1. 2019年3月期第2四半期の業績動向
東都水産<8038>の2019年3月期第2四半期の業績は、売上高が55,621百万円(前年同期比0.9%減)、営業利益388百万円(同28.4%減)、経常利益589百万円(同0.5%減)、親会社株主に帰属する四半期純利益433百万円(同2.9%増)となった。水産物卸売市場では、魚価は回復傾向にあるものの、消費者の食料品への低価格・節約志向、安全・安心な商品に対するニーズ、海外での需要増加による仕入価格高止まり、水産資源の減少や漁獲量の減少、市場外流通との競合などにより、取扱数量は長期低落傾向にある。しかし同社においては、売上総利益率は低下したものの、2017年のトップマネジメント交代を契機に進めた改革の効果により、取扱数量が増加に転じている。加えて、売上規模を維持しながら経費の削減も進めている。

(1) 水産物卸売事業
売上高は52,295百万円(前年同期比1.4%増)、営業利益は241百万円(同158.2%増)となった。近年の水産卸売市場業界には珍しく、取扱数量が増加したことで売上高が拡大した。大物部のマグロや鮮魚部が好調で、市場外の取り組みも増えている模様である。2017年に設置した海外事業部も動き出し、小さいサイズの冷凍魚を中東やアフリカ向けに輸出を開始した。費用に関しては、能力人事を導入して人件費効率を上げ、与信を厳格化して貸し倒れの発生を抑制した。

(2) 冷蔵倉庫及びその関連事業
売上高は3,013百万円(前年同期比28.7%減)、営業利益は24百万円(同92.2%減)となった。売上高は2ケタ減収となったが、漁業規制などによるAERO TRADINGの減収や東水フーズの解散の影響が大きかった。大幅営業減益は、売上減(不採算だった東水フーズの解散は増益要因)に加え、埼玉県魚市場の物流センター建設に伴う減価償却費の増加が要因のため、今後の改善が期待できる。

(3) 不動産賃貸事業
売上高は312百万円(前年同期比2.5%減)、営業利益は123百万円(同1.7%増)となった。減収は東水フーズの解散により賃貸物件を一部譲渡したことが要因で、営業増益は売上総利益率の向上などによる。


豊洲移転費用などが2019年3月期の減益要因
2. 2019年3月期の業績見通し
2019年3月期業績見通しについて同社は、売上高115,000百万円(前期比1.9%減)、営業利益800百万円(同43.1%減)、経常利益1,100百万円(同25.8%減)、親会社株主に帰属する当期純利益800百万円(同18.3%減)を見込んでいる。水産物卸売市場の業界が引き続き厳しい事業環境にあることを前提にしているが、魚価に底打ち感があることから水産物卸売事業は微増収を見込んでいる。しかし、東水フーズの解散や好採算AERO TRADING CO.,LTD.の漁獲減などから、売上高、売上総利益率ともに苦戦を見込んでいる。さらに、埼玉県魚市場物流センター建設による償却増や、築地市場から豊洲移転に伴う販売諸経費、家賃、一時費用などのコストプッシュも営業減益予想の要因となった。

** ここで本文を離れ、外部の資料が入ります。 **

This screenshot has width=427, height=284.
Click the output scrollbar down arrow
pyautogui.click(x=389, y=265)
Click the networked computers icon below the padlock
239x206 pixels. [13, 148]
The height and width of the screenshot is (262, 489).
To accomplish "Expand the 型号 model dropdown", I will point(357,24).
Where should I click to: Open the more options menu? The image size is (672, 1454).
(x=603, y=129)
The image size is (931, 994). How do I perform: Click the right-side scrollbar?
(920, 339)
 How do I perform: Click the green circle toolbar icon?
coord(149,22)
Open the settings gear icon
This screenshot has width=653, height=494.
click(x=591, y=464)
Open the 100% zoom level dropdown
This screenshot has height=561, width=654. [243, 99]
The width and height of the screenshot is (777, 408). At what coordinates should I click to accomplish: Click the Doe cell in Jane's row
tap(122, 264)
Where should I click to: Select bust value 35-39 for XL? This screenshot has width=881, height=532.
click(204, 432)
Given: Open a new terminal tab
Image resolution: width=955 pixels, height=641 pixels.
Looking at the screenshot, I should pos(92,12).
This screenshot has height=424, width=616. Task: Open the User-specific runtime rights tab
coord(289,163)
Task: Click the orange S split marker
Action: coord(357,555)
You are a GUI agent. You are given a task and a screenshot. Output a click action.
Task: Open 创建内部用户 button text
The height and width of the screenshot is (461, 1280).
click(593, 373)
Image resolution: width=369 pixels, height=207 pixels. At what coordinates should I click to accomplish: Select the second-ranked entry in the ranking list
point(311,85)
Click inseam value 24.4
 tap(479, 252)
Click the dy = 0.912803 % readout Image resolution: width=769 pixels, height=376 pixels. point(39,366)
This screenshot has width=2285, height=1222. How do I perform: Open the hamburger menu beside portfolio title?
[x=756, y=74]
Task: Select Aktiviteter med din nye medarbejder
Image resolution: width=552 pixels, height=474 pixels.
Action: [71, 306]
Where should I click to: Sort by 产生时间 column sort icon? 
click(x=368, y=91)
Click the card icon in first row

同社は2019年3月期通期業績見通しについて、営業利益で100百万円、経常利益で300百万円、親会社株主に帰属する当期純利益で200百万円上方修正した。豊洲市場への移転に伴う費用が当初見込みより少なくなったこと、在外子会社において無形固定資産売却益の計上と為替差益の増加が見込まれることが要因である。第2四半期の取扱数量の増加という流れから、もう少し強い業績予想でもよさそうだが、豊洲市場への移転は非常に大きなイベントであるため、収益状況を見通しづらくなっているようだ。